Namun realitasnya, Yerusalem yang menyambut dengan sorak itu juga adalah kota yang menolak. Dalam Matius 23:37–39, Yesus meratap karena kota itu tidak mau dikumpulkan di bawah sayap-Nya. Dalam kacamata psikologi sosial, fenomena ini menunjukkan betapa kuatnya tekanan kolektif dan bias kognitif dapat mengubah opini publik dengan cepat. Dalam hitungan hari, “Hosana” berubah menjadi “Salibkan Dia!” Psikologi menjelaskan bahwa manusia sering mengalami dissonance cognitive—ketegangan antara apa yang diyakini dan kenyataan yang dihadapi. Ketika Yesus ternyata tidak sesuai dengan harapan mereka sebagai Mesias yang membebaskan secara politis, mereka pun menolak-Nya.

Sementara Wajah Yesus yang masuk ke Yerusalem adalah wajah kasih yang lemah lembut, yang mengundang tanggapan etis dari manusia. Tapi Yerusalem, sebagaimana kita juga sering melakukannya, memilih untuk tidak bertanggung jawab. Mereka menutup mata pada wajah yang mengasihi mereka. Levinas menyebut ini sebagai kegagalan mendalam manusia untuk mendengar panggilan moral dari keberadaan yang lain.

Namun cerita tidak berakhir di sana. Yeremia 31:12 mengumandangkan janji pemulihan: “Mereka akan datang dan bersorak-sorai... jiwa mereka akan seperti taman yang diairi dengan baik.” Dalam bahasa psikologi positif, ini berbicara tentang pemulihan batin dan potensi pertumbuhan pasca-trauma (post-traumatic growth). Dari luka salib Yesus, lahir komunitas yang mengalami penyembuhan dan harapan. Dari kehancuran Yerusalem yang menolak, Allah tetap menyatakan niat untuk memulihkan. Di sinilah teologi, psikologi, dan filsafat saling bersentuhan: bahwa dalam kehancuran, masih ada kemungkinan pembentukan jiwa yang lebih dalam.
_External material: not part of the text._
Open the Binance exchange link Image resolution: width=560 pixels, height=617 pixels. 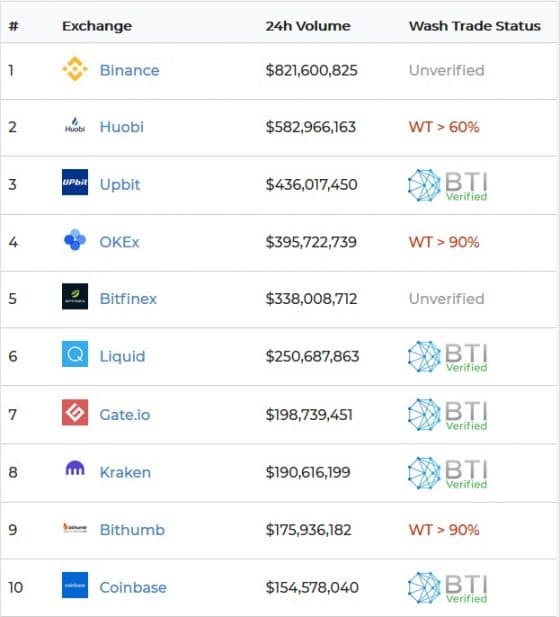point(129,70)
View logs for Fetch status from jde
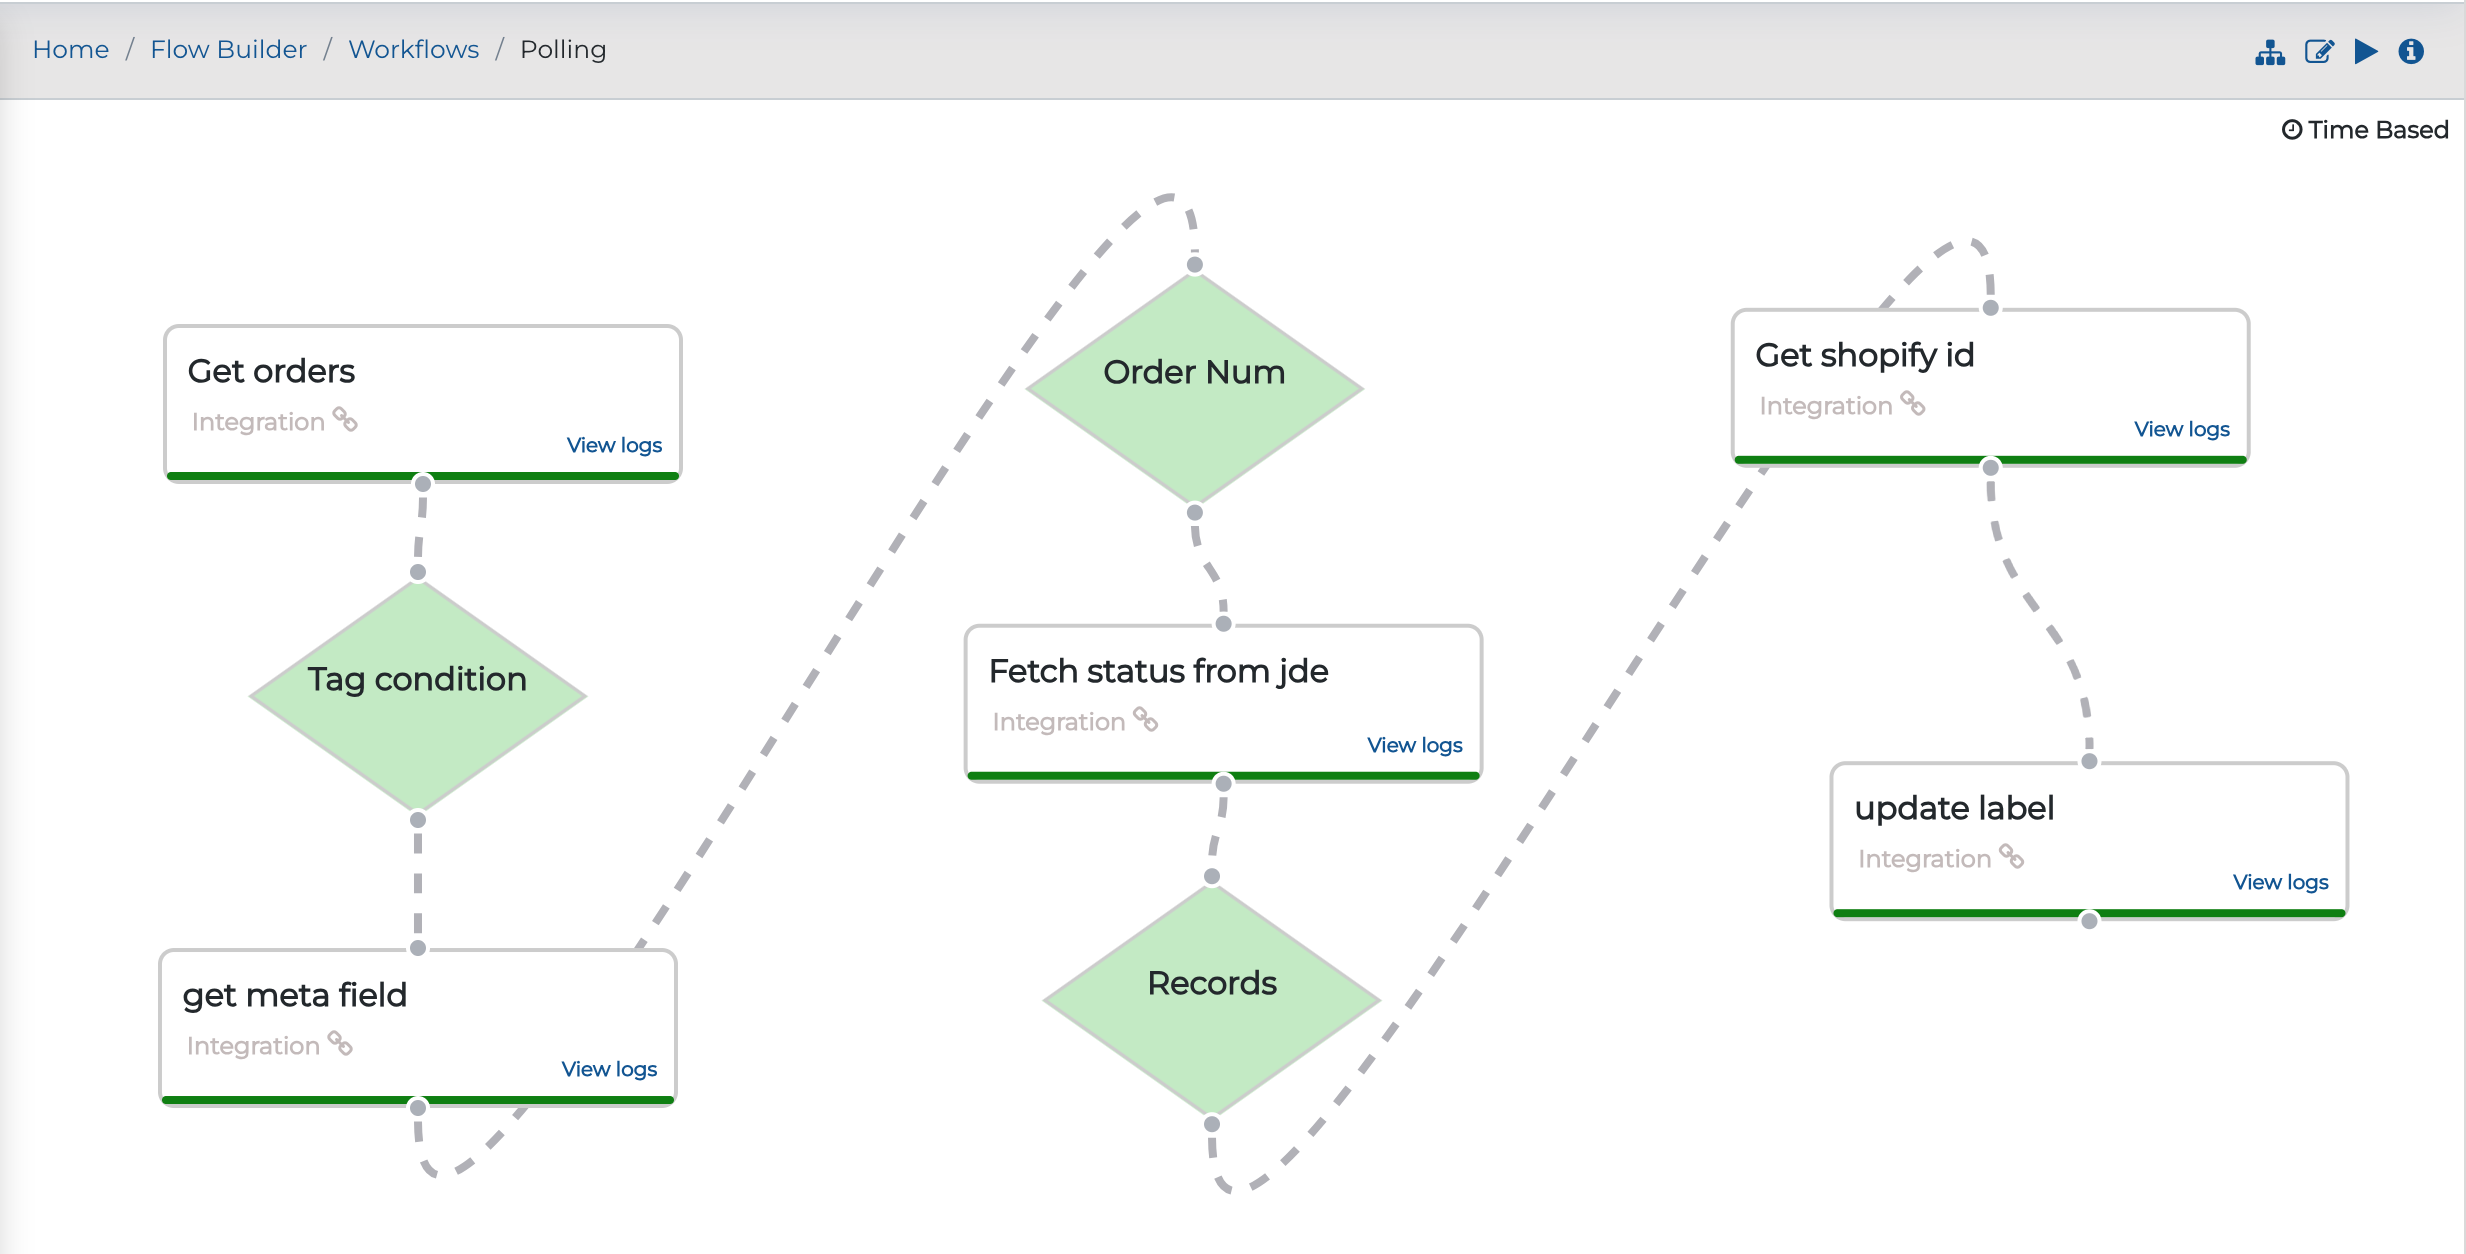 [1415, 745]
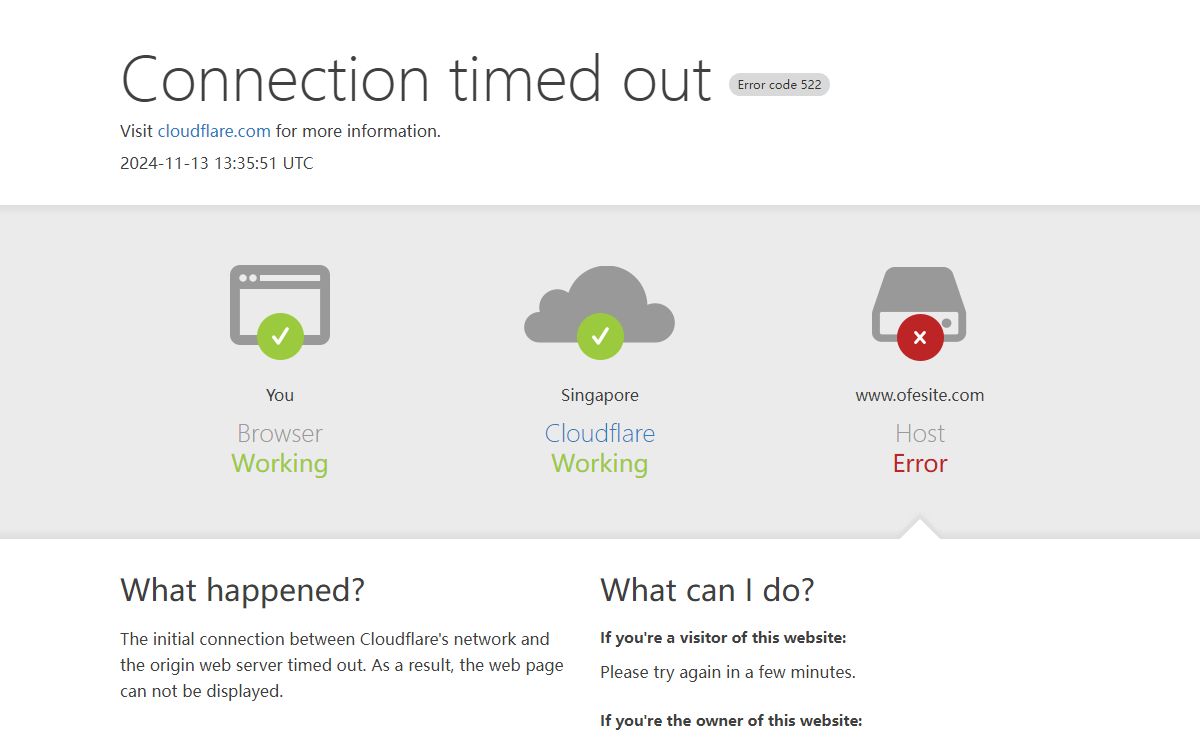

Dalam konteks dunia kita saat ini, Minggu Palmarum menjadi refleksi yang sangat relevan. Di tengah masyarakat yang haus akan kekuasaan, pencitraan, dan hasil instan, kita diingatkan bahwa kebenaran tidak selalu hadir dalam sorak-sorai publik. Terkadang, justru di dalam langkah sunyi menuju penderitaan dan pengorbananlah, kita melihat gambaran cinta sejati. Yesus masuk ke Yerusalem bukan untuk dikagumi, tetapi untuk mati. Dan dari kematian-Nya, lahirlah kehidupan baru bagi semua.

Kita, seperti Yerusalem, juga bisa menyambut lalu menolak. Kita bisa menyanyikan “Hosana” dalam ibadah, tetapi menutup telinga saat Dia memanggil kita untuk mengampuni, melayani, dan memberi. Namun Sang Raja yang datang dengan keledai itu tetap sabar mengetuk pintu hati kita, dengan mata yang penuh kasih dan harapan.

Minggu Palmarum, dengan seluruh narasi teologisnya yang kaya, adalah undangan untuk mengenali kehadiran Allah dalam kelemahan, untuk mendengarkan suara kasih di tengah keramaian dunia, dan untuk berani memilih jalan damai di tengah dunia yang penuh kekerasan. Sebab hanya ketika kita menyambut Raja yang datang dalam kasih dan kerendahan, jiwa kita akan benar-benar menjadi taman yang diairi dengan baik—tempat damai dan makna bertumbuh bersama.